The call came in shortly after Jason Johns had been elected VFW’s Department of Wisconsin commander in June of last year.
The somewhat familiar voice on the other end was Marilyn Grau, who offered Johns an opportunity to impact the life of a fellow veteran.
The opportunity came in the form of a cherry-colored 2018 Chrysler Pacifica minivan equipped with full accommodations for use by any disabled driver. VA had provided the vehicle to Marilyn’s husband, the late Vietnam veteran Lonnie Grau.
Lonnie, who was wheelchair-bound due to complications from surgery in 2006, had passed away in March 2020 due to Agent Orange-related causes.
“Marilyn’s late husband was the uncle of a great friend of mine,” Johns said. “When she asked if I could help her find a disabled veteran in the state who could truly benefit from the same independence and freedom that Lonnie got from this van, I made it a personal priority mission to see that the VFW was able to do so.”
Johns, an Army veteran and Purple Heart recipient who deployed during Operation Iraqi Freedom in 2003-04, asked Marilyn Grau to donate the van to the Wisconsin VFW Foundation, where he planned to put out a notice to start accepting applications from disabled veterans.
Over the course of a year, Johns spearheaded a barnstorming campaign that included stops at VFW Posts and other veteran organization facilities in Wisconsin to showcase and promote Lonnie’s van.
“The goal was to gift it on Veterans Day last year, but COVID-19 blew up again,” Johns said. “So we eventually delayed the application deadline a couple of times and ended up extending it to Memorial Day to gift it at the state convention this year.”
Once the deadline arrived on Memorial Day, Johns, now immediate-past Department commander, joined two other judges in reviewing more than 30 applicants who had met the criteria.
“Of course we had more applicants, but we didn’t think they were quite eligible,” Johns added. “Being a VFW member wasn’t a requirement, but it was nice to know our winner turned out to be a Life member.”
‘I STILL FEEL A SENSE OF CAMARADERIE’
In front of thousands of VFW members during Wisconsin’s 100th annual Department convention on June 25 in Green Bay, Johns and Marilyn Grau presented Lonnie’s van to Iraq War veteran and double-amputee Alan Lewis of Milwaukee.
“The support that I have received from the veteran community has been exceptional,” said Lewis, 42, a Purple Heart recipient and life member of VFW Post 12100 in Milwaukee. “Receiving this wonderful gift of Lonnie’s van is a great example of how no one does more for veterans than the VFW.”
On July 16, 2003, while serving with the Army’s 3rd Inf. Div., in Baghdad, Lewis was conducting a patrol mission when the Humvee he was driving hit an anti-tank landmine.

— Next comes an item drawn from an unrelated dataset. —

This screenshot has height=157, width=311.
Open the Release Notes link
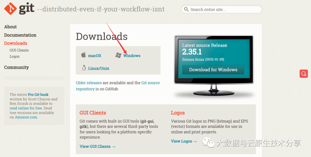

Lewis suffered severe facial and body burns, damage to his left eye, a fractured left forearm and severe lower body injuries that required the amputation of both his legs.
Upon returning stateside to recover at Walter Reed Medical Center in Washington, D.C., Lewis met a fellow Iraq War veteran and double amputee who introduced him to adaptive sports.
In the past 15 years, Lewis’s competitive nature and need for camaraderie has led him toward a decorated career in adaptive sports, competing nationally in wheelchair lacrosse, basketball, hand-cycling, snowboarding and weightlifting. Lewis also is a long-standing member of the Wounded Warriors Amputee football team in Milwaukee.
“When you come home from Iraq, you feel a loss because you lack the camaraderie you once felt with your company,” Lewis said. “At these events, although these men and women aren’t
necessarily the ones I fought with, I still feel a sense of camaraderie among veterans who can relate to my situation. Being competitive is important, but having fun also makes it even better.”
In gratitude, Lewis vouched to use Lonnie’s van not only for his own personal independence, but to help transport fellow teammates to wheelchair sporting events.
“At the gifting, no sooner than he received the keys, he told the crowd that he was looking to start coaching and would be paying it forward to other veterans by getting them involved and transporting as well,” Johns added. “The fact that he was putting others first was a sure sign we had made the right choice.”
Lewis’s compassion and selflessness also made an impression on Marilyn Grau, who spent more than 20 minutes after the event giving the Iraq War veteran a guided tour of her late husband’s tuned-up van.
“Marilyn said a few words, and hearing Alan and speaking with him and his family, she knew right away that Lonnie’s van was in good hands,” Johns said. “It really felt like the passing of the van was tying two generations of veterans together.”